From another perspective, it's one of those grey areas where you agree the
activity should be illegal but prostitutes should be treated as victims or
vulnerable persons.

Parallels to an information site for recreational drug users or a needle
exchange. Harm reduction instead of law enforcement. Association is important
here.

This represents a loss of a resource which provides them support and helps
them bring down their risk of harm. More worringly, it's bullying. Creating a
fear of that any associations will be persecuted.

From the perspective most natural to the EFF, the problem is exposing everyone
because a few are suspected of criminal activity. Not all sex workers are
criminals. But because some (allegedly) criminal activities happened on the
site, everyone associated with it is compromised.

All together, this amounts to tactics fro preventing free association and
speech. It's staring off by targeting a group that no few will openly defend,
prostitutes.

I personally am sympathetic to all these views. I think prostitution (to the
extent that it is consensual) should be legal. I think that if it is to be
illegal harm reduction is much more important than enforcement. Arresting
prostitutes is like jail-time for illiteracy.
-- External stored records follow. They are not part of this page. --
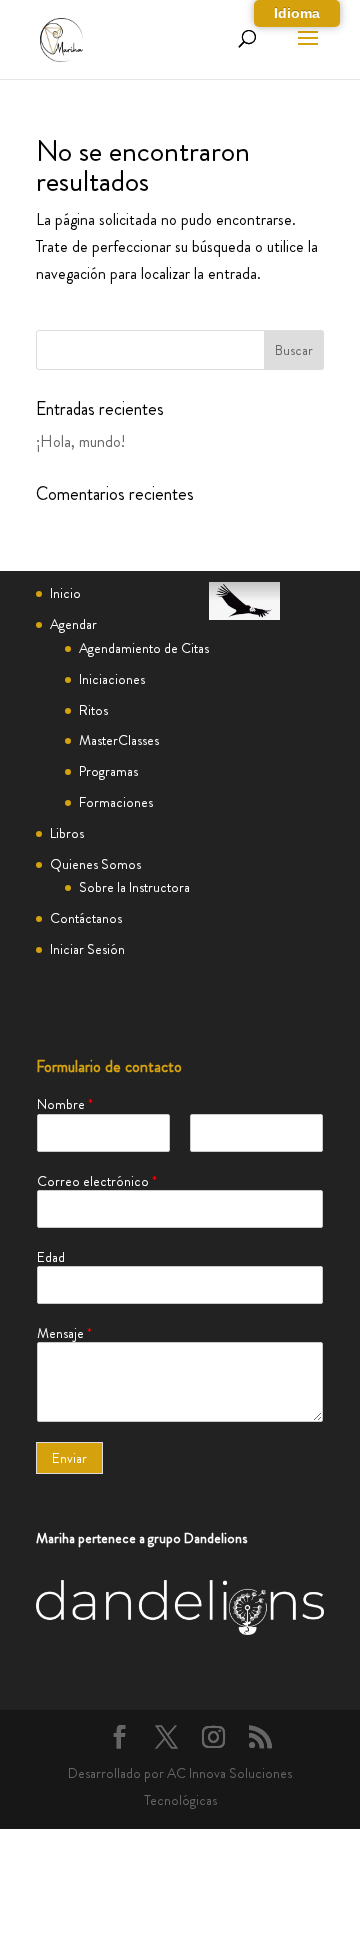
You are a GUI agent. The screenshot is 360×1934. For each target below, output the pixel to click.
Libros (67, 833)
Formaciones (116, 802)
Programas (108, 771)
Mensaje (64, 1333)
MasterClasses (119, 740)
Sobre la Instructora (134, 887)
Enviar (69, 1458)
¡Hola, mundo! (80, 441)
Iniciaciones (112, 679)
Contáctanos (86, 918)
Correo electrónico (97, 1181)
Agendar (73, 624)
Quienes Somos (95, 864)
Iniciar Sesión (87, 949)
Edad (51, 1257)
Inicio (65, 593)
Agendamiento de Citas (144, 648)
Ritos (93, 710)
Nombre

The most scary thing out of all of this is the exposure of anyone and everyone
that has visited or registered on these site. It starts with some marginal
group where many/most are breaking the law, some are breaking the law on the
site and everyone is marginalized by society. From there we gradually get to a
situation where any online criminality leads to massive data seizure and
exposure of anyone associated with the site.

Logged in to a body building site where some people sold steroids on IM, on a
list. Commented on a blog discussing civil disobedience where some petrol
bomber hung out, on a list.